En África, a los británicos se les había metido en la cabeza la idea de apropiarse de las regiones ricas en minas de oro y diamantes de los bóers, esos holandeses, franceses y alemanes que se habían asociado en pequeñas Repúblicas de hombres libres. El reparto de fuerzas jugaba en contra de los colonos, pero los ingleses habían visto cómo les infligían algunos notables reveses que los obligaron a enviar refuerzos y a emplear grandes medios para reprimir a los rebeldes. Se habían producido masacres de civiles, y los ocupantes habían abierto sin tapujos campos de concentración donde dejaban morir de hambre a sabiendas a los ancianos, las mujeres y los niños de los partisanos. De Europa y de América acudían aventureros por cuenta propia, como yo, para prestar ayuda a los insurgentes. Algunos por ideal, muchos con la esperanza de reunir un poco de oro o de descubrir un filón de piedras preciosas. Por mi parte, yo debía ser el único que acudía solamente para divertirse. En El Cabo adquirí un arma alemana automática con cargadores de nueve balas para reemplazar mi vieja Remington de seis tiros. En cuanto a mi Scofield, aún era capaz de soportar la comparación con sus equivalentes contemporáneos. Lo mejoré con un visor de tiro con el que sin duda hubiera hecho maravillas durante el sitio de París.

Los bóers eran en su mayoría protestantes pero, en aquellas circunstancias particulares, me parecieron más bien simpáticos. Es en los períodos de conflicto cuando se comprende que las fantasías y las rigideces de la religión son cuestiones superfluas. En la guerra, el hombre olvida la moral y reencuentra lo esencial; se abre de verdad al mundo y posibilita que viva lo mejor de sí mismo. Por muy encurtidos que estuvieran al principio en su credo, los puritanos no escapaban a la regla. Dos días después de mi llegada, me vi incorporado a una columna bajo el mando de un holandés apellidado Ghert. Había venido de Utrecht diez años atrás y se paseaba continuamente con una Biblia negra bajo el brazo. No dejaba el libro por nada del mundo, ni cuando tiraba con su carabina. Con trescientos tipos robustos, subimos hacia la meseta del Transvaal, con la misión de reforzar a uno de los cuerpos principales del ejército bóer. Cabalgando a la cabeza del destacamento, me alié con un alemán de Berlín que se hacía llamar Franck. Conocía bien la región y me llevaba a patrullar con él. Nuestros caracteres se avenían y pronto nos hicimos inseparables. Junto a él volví a encontrar algo de esa poesía natural que me gustaba de Nerval, de esa desenvoltura que tanto apreciaba en Dumas, de esa nobleza altiva que me impresionaba de Nuwas, y de ese candor del pequeño ebanista Jérôme Galland que me había emocionado. Pero Franck añadía a todas esas cualidades la mirada única que arrojaba sobre el mundo: era una suerte de panteísta, un enamorado ferviente de la Creación.

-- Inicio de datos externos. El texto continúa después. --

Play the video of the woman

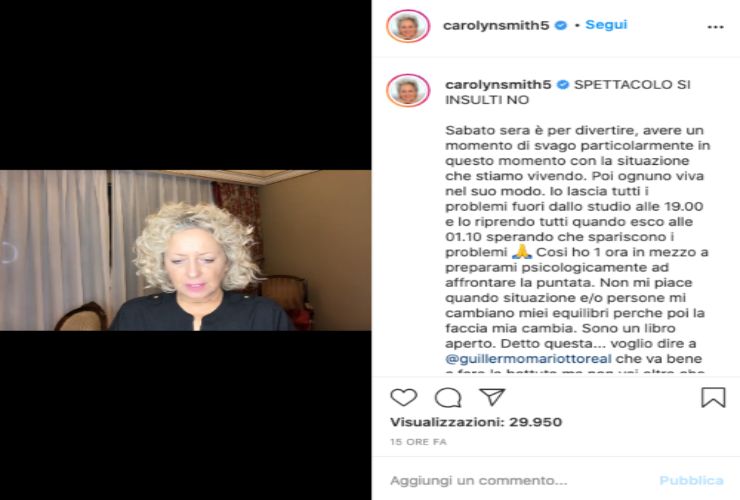pos(185,250)
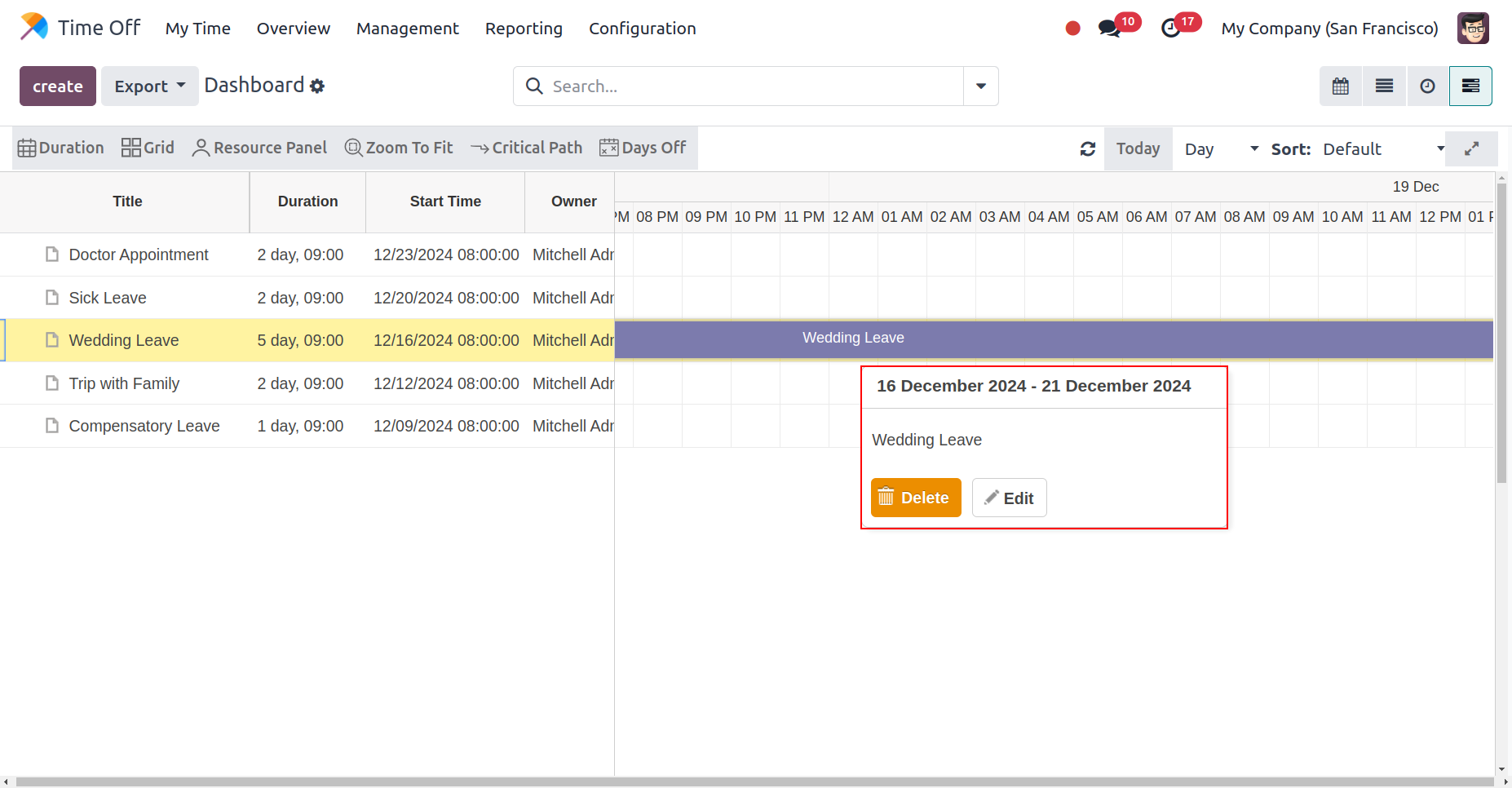Screen dimensions: 1512x788
Task: Switch to the list view icon
Action: 1384,86
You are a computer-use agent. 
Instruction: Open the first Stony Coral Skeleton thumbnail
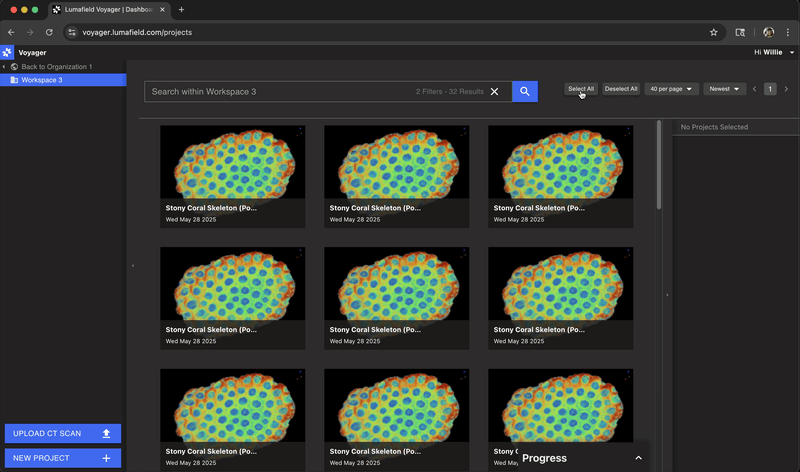[x=233, y=162]
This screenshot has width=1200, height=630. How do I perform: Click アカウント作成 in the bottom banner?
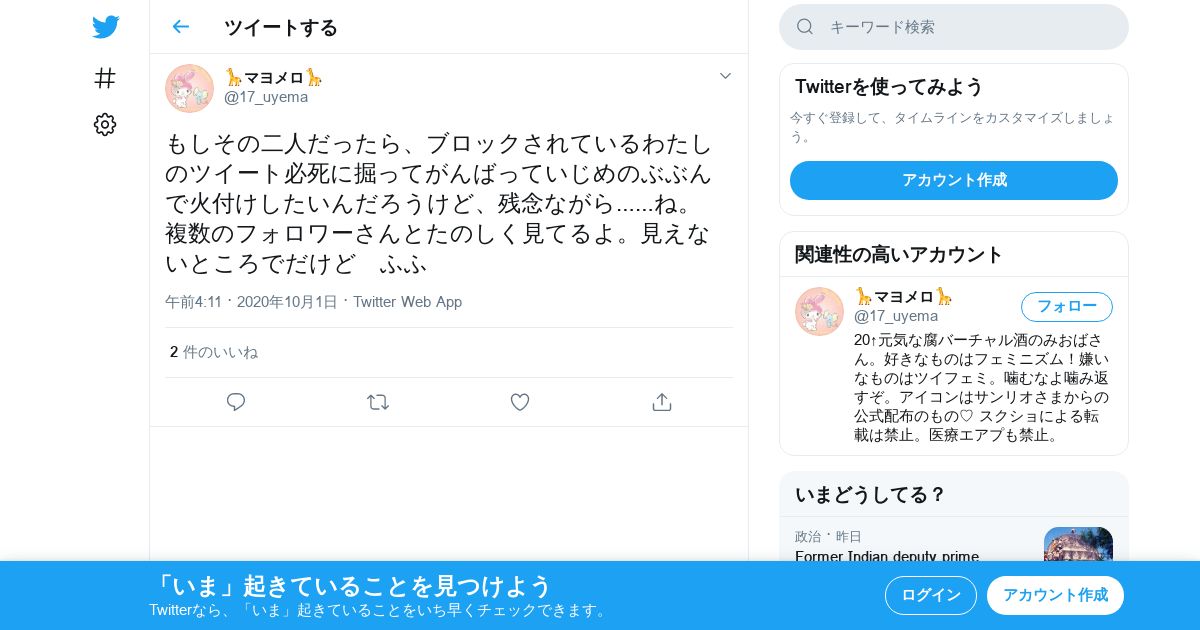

– Está bien matar a los hombres -afirmaba-, de todos modos hay demasiados. Pero hay que respetar a los animales y a los árboles. Son más bellos que nosotros y pertenecen de verdad a esta Tierra, a la que no necesitan saquear para sobrevivir. Ellos son las verdaderas criaturas de Dios.

Franck tenía el don de hacerse aceptar por los animales. Junto a él, apartados del tumulto de la caravana, pasaba entre las manadas de elefantes y búfalos que recorrían tranquilamente la sabana, sin molestarlos. Me hizo observar el juego de los leones y los guepardos, la caza de los cocodrilos que atrapaban los ñus cuando éstos se acercaban a beber al río, y el paso majestuoso del pájaro secretario entre las hierbas altas.